Со слов моей мамы бабушка была очень строгой и даже деспотичной…
Помню ее другой:
«Сухонькая старушка в кокошнике, сидит в углу комнаты под иконами.
Подхожу к ней. Зная, что она не понимает русскую речь, здороваюсь на ломанном эрзя.
- Чумбрачи, бабай! (Добрый день, бабушка)
- Чумбрачи, цёрыне. Тон кинь (Добрый день, мальчик. Ты чей?)
От обиды на глазах у меня слезы, но все же поясняю:
- Цёкаинь цёра, Сашка (Феклы сын, Сашка)
Лицо ее становится приветливым.
- Адя тей (подойди ко мне) – подхожу ближе, почти вплотную. Она, высохшими жилистыми руками, прижимает к себе и взяв со стола варенное яйцо, подает мне.
- Ярцак монь цёрыне (Кушай мой мальчик) – гладит мою голову. Обида проходит.
Внуков у бабушки много, более тридцати. Всех не запомнишь, да и старенькая она…
24 декабря 1968 год.
Капустный рассол, хлебный квас, ложка «Кагора» перед едой, улучшили аппетит. Организм требовал пищу. Кровь капали реже, порой заменяя ее светло-желтой плазмой.

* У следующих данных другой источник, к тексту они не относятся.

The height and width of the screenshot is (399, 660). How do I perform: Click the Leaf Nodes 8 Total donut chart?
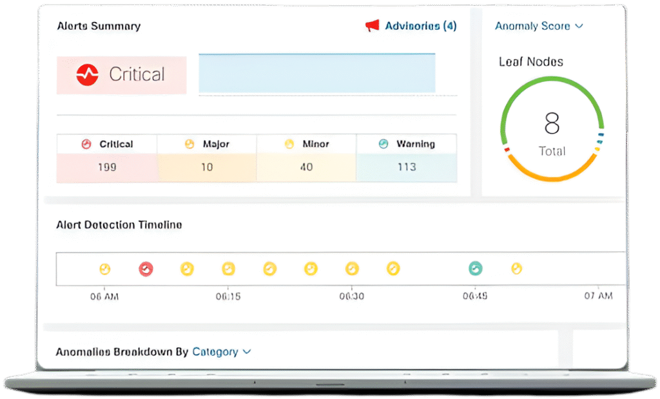pos(552,129)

Каждый день в больнице похож на предыдущий – завтрак, врачебный обход, перевязка с Виктором Николаевичем, подключение капельницы (от множественных гематом, руки имеют сине-желто-зеленый цвет), обед, тихий час, посещение родственников и знакомых, ужин и сон.
Пищеварительный сок, разъедая края раны живота, вызывает жгучий зуд - не помогает и постоянная чистка скапливающего пищевого содержимого. Очищаю уже сам, но требуется помощь со стороны – подать вату, «плевашку», банку с пастой «Лассара», а затем все убрать.

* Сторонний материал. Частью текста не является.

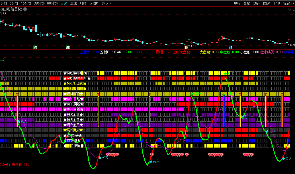The height and width of the screenshot is (174, 295).
Task: Click the 跌 marker under the candlesticks
Action: [35, 47]
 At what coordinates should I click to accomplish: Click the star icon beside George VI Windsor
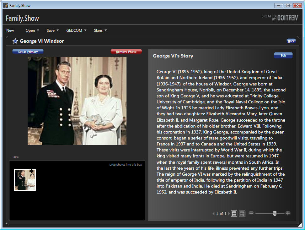[15, 41]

Маму на ночь периодически подменяет папка. Он работает днем плотником в «ЖЭКе», а ночью посменно охранником на фабрике «Химчистка». На фабрике работала и мама, но по причине моей болезни находится в отпуске без содержания.
Сегодня дежурит брат Колька. В палате ему неуютно. Пытаюсь его разговорить:
- Ты знаешь, у нас есть двоюродная сестра – ровесница мамы?
Коля поправляет «офицерский» ремень, на сшитых в ателье расклешенных брюках.
- Знаю конечно, она когда приезжала тебя навещать, ночевала у нас. Да и раньше это знал.
- Коль, по-эрзянски разговаривать умеешь? Я понимаю все хорошо, а говорить не получается.
- Свободно! Правда стесняюсь. Я до пяти лет жил в деревне и разговаривал на эрзя. Когда отцу дали одну комнату в нашей квартире, мамка забрала из деревни Ваньку, Петьку и тебя годовалого, а меня оставила у бабушки в Вейсэ. Из деревни забрали, когда нашей семье разрешили вселиться в освободившуюся от соседей вторую комнату – это наш зал. Помню, как впервые приехал на автобусе из деревни в Саранск. Когда автобус остановился, водитель сказал: «Саранск». Часть людей стало выходить и я вышел. А это оказалась остановка на окраине города. Стою один - не знаю куда идти. Вскоре автобус вернулся. Сопровождавший меня житель Вейсэ обнаружив, что ребенка в автобусе нет, попросил водителя возвратиться. Затем он уже не отпускал мою руку, пока не передал маме. Между залом и первой нашей комнатой стояла раньше печка - там сгорели мои маленькие плетенные лапти. В Саранск, я в липовых лаптях приехал! - таким откровенным, брат еще со мной не был. Он продолжает: - В Шугурове у нас очень много родственников. У тети Насти есть братья - Григорий, Михаил, Сергей и сестра Таня. Еще один ее брат, на войне умер от гангрены ног - натер их сапогами. У нас родни - пол деревни!